【写真】ケイト・ブランシェットの熱演が話題『TAR/ター』場面写真
今までも破天荒、気難しい、暴力、差別的発言、ハラスメントなどが芸術界において、許されていたというわけではないが、少し前までは、どこかで芸術家だから、アーティストだから、作品が素晴らしいから……と暗黙の了解みたいなものが蔓延っていた。
しかし、そんな時代は終わりを告げ、世界は自分中心で回っていると思っているような、いわゆる芸術家肌といわれる人々は芸術家になれない生きづらい世の中になったといえるだろう。
つまり人格と芸術はリンクするということであり、ネットやSNSの普及によって、いくら素晴らしい作品を生み出す芸術家だからといっても、行動や発言に気を付けなければ、一気にどん底に叩き落されてしまう時代になったのだ。
今作の主人公リディア・ターは、男性社会のクラシック音楽界で、数少ない女性という立場から立ち向かい、世界に数人しかいない「EGOT」(エミー賞、グラミー賞、オスカー、トニー賞のすべてを獲得した人のこと)という快挙を打ち立てた人物。
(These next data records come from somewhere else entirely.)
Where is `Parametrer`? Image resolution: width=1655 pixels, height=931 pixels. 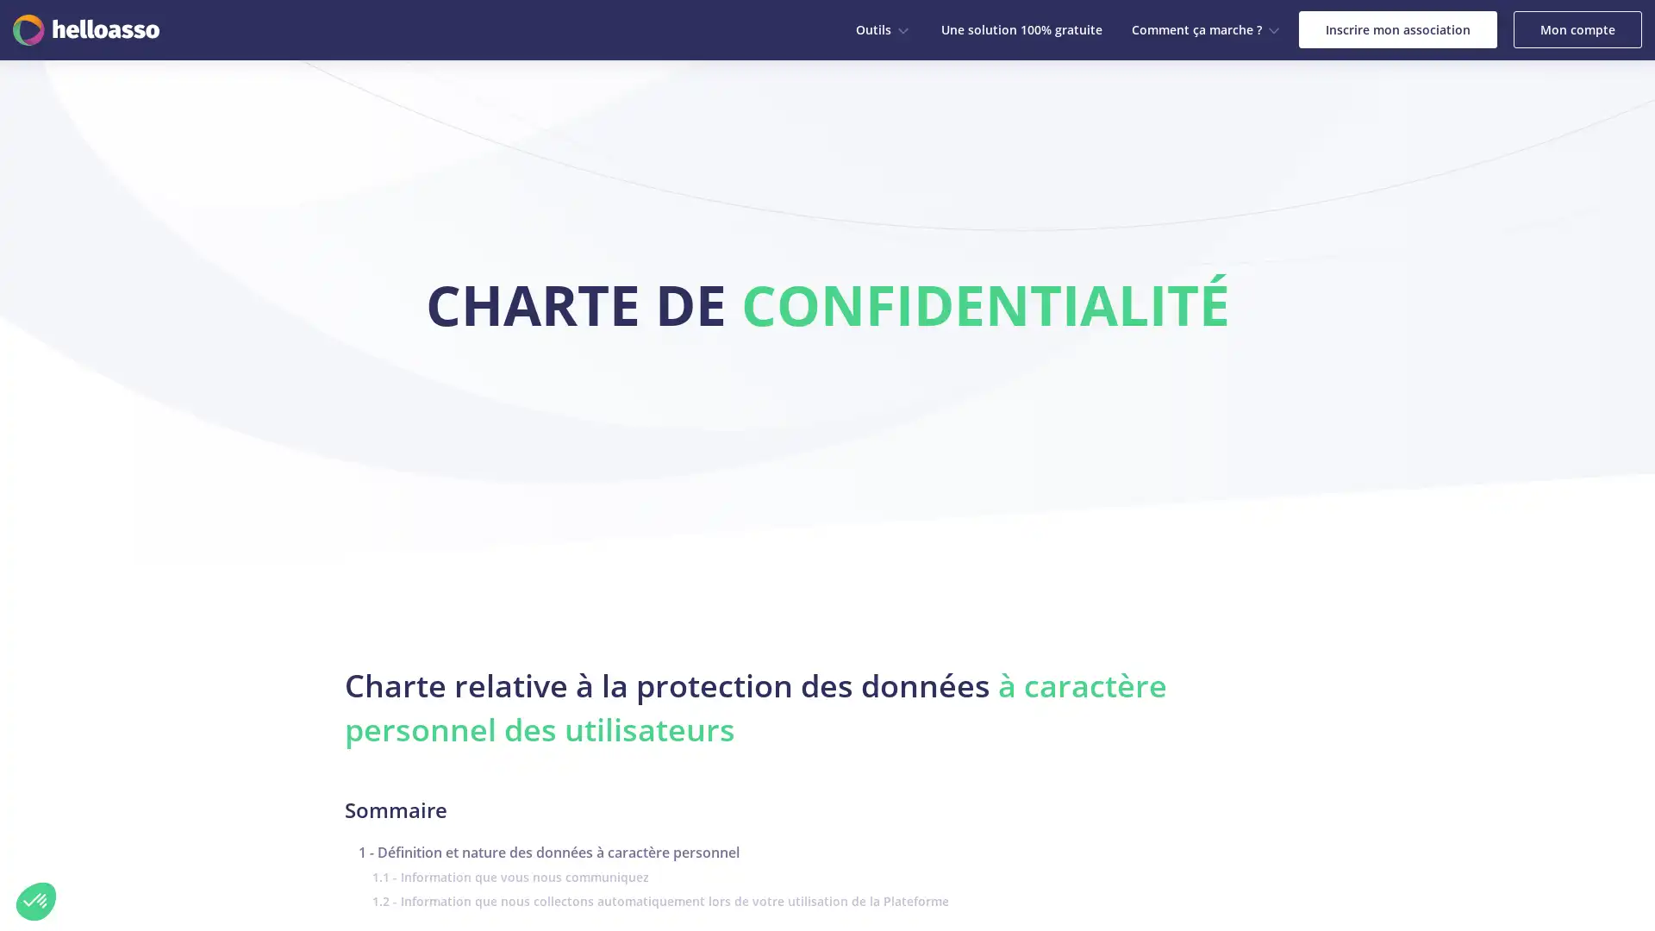
Parametrer is located at coordinates (198, 843). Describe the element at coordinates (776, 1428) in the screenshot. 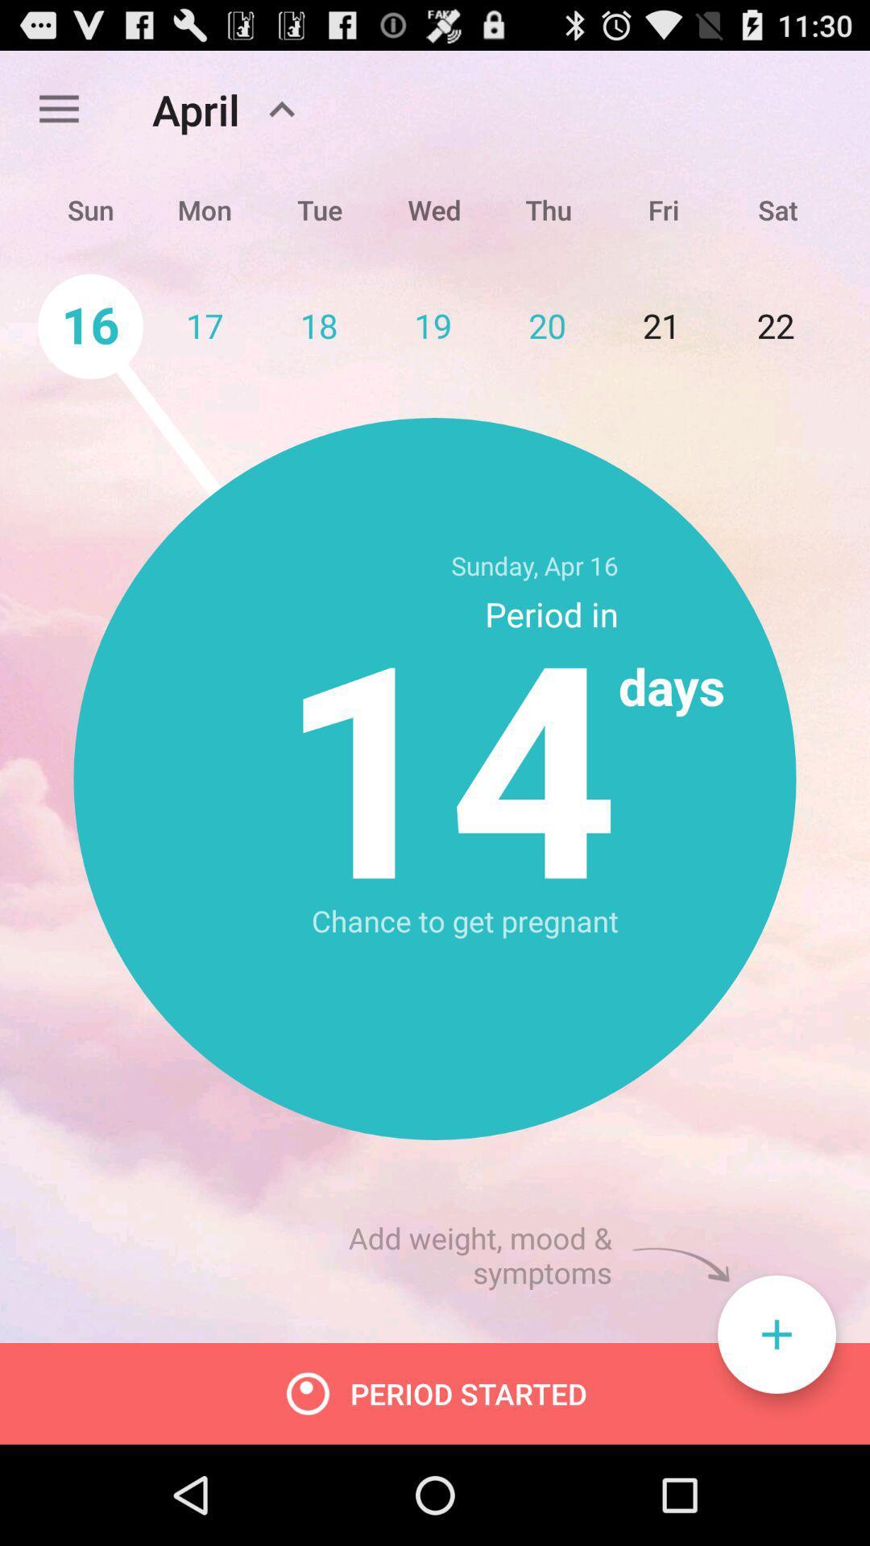

I see `the add icon` at that location.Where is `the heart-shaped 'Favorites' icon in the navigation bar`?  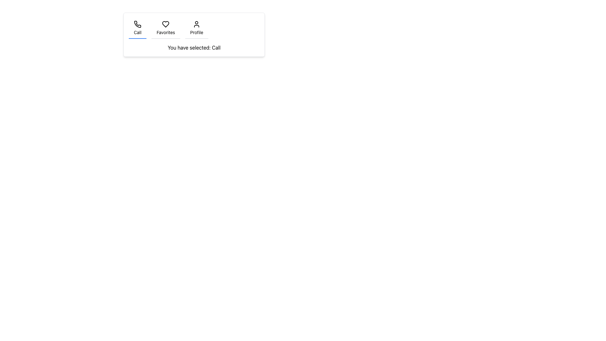 the heart-shaped 'Favorites' icon in the navigation bar is located at coordinates (166, 24).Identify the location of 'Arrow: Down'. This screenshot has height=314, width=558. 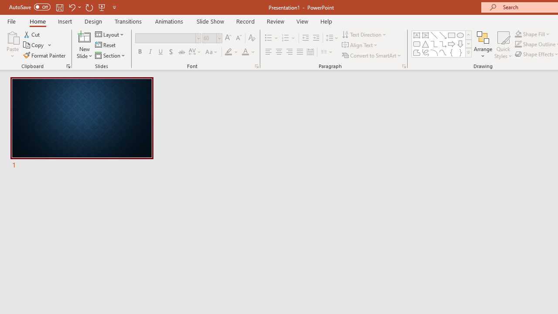
(460, 44).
ちなみに『マ・レイニーのブラックボトム』(2020)などで知られる女優のヴィオラ・デイヴィスや『キャッツ』『オペラ座の怪人』などで知られる舞台作家のアンドリュー・ロイド・ウェバーなどもEGOTの一員だが、ケイト・ブランシェットが演じていると説得力が増すというもので、実際に獲っているのではないかと錯覚してしまうほど。
リディアは、冒頭からすでに地位や名声といったものを手にしているのだが、そこに至るまでは並大抵の努力ではなかったし、綺麗ごとだけでは済まされないこともしてきたのだろう。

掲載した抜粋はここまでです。